Ya Allah, Engkau saksikan umat yang biasanya bercerai berai berpadu memuji
keagungan-Mu di masjid ini. Siang ini, umat yang biasanya melupakan-
Mu, datang bersimpuh di hadapan-Mu. Hari ini, umat yang sering
mengabaikan firman-Mu, berusaha untuk kembali ke jalan-Mu. Ya Allah
inilah hamba-hamba-Mu yang lemah, yang terseret hawa nafsu, yang
diperbudak oleh dunia, yang bergelimang dengan dosa, berserah diri
kepada-Mu. Ampunilah dosa-dosa kami, Yaa Ghaffur, rahmatilah kami,
Ya Rahiim, ya arhama raahimiin.
Yaa Allah, bimbinglah kami untuk senantiasa khusuk dan istiqomah bersyukur,
dan tetapkan kami pada jalan-Mu.
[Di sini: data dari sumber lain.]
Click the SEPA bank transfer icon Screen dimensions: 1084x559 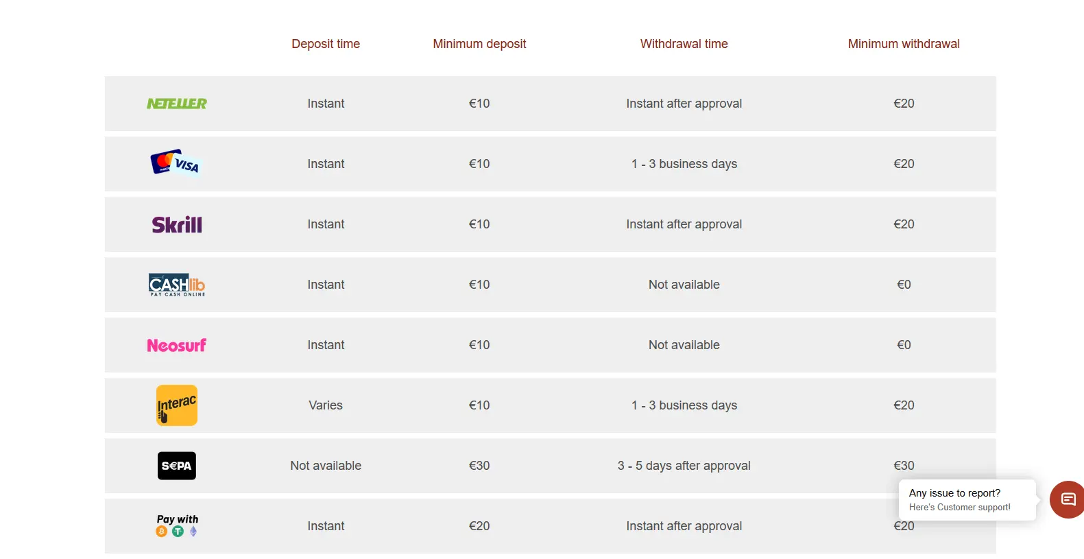click(x=177, y=466)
Yaa muqollibal quluub, tsabit qolbi
‘alaa diinika
Yaa Allah, dari sahabat rasul-Mu, Ali bin Abi Thalib, kami paham bahwa anak
kami bukanlah milik kami, tetapi mereka adalah milik zaman mereka.
Karena itu yaa Allah, dengan rahmat-Mu jadikan kesusahpayahan kami,
kesungguhan kami, kerelaberkorbanan kami ini, sebagai wasilah agar
mereka menjadi anak dan generasi yang bermartabat, berbudaya,
berakhlak mulia, dan cakap dalam memecahkan masalah-masalah hidup
mereka kelak.
Yaa Allah, sehatkan tubuh mereka; cerdaskan otak mereka; bersihkan hati
mereka; dan indahkanlah akhlak mereka
7
Yaa Allah, karuniakan kepada kami, kesabaran, ketegasan bersikap,
kedermawanan dan, kebijaksanaan dan penghambaan kepada ilmu,
sebagaimana
kesabaran yang telah Engkau anugerahkan kepada Abu Bakar Ashidiq,
ketegasan bersikap yang telah Engkau anugerahkan kepada Umar bin
Khotob,
kedermawanan yang telah Engkau anugerahkan kepada Utsman bin
Affan, dan
kebijaksanaan dan penghambaan pada ilmu yang telah Engkau
anugerahkan kepada Ali bin Abi Tholib.
Fasihkanlah lidah kami yaa Allah, untuk tidak berkata yang menyakitkan, untuk
tidak berkata yang membuat kerusakan, untuk tidak berkata hanya untuk
mencari keuntungan pribadi dengan rela mendzalimi orang lain,
sebagaimana fasihnya Bilal bin Rabbah.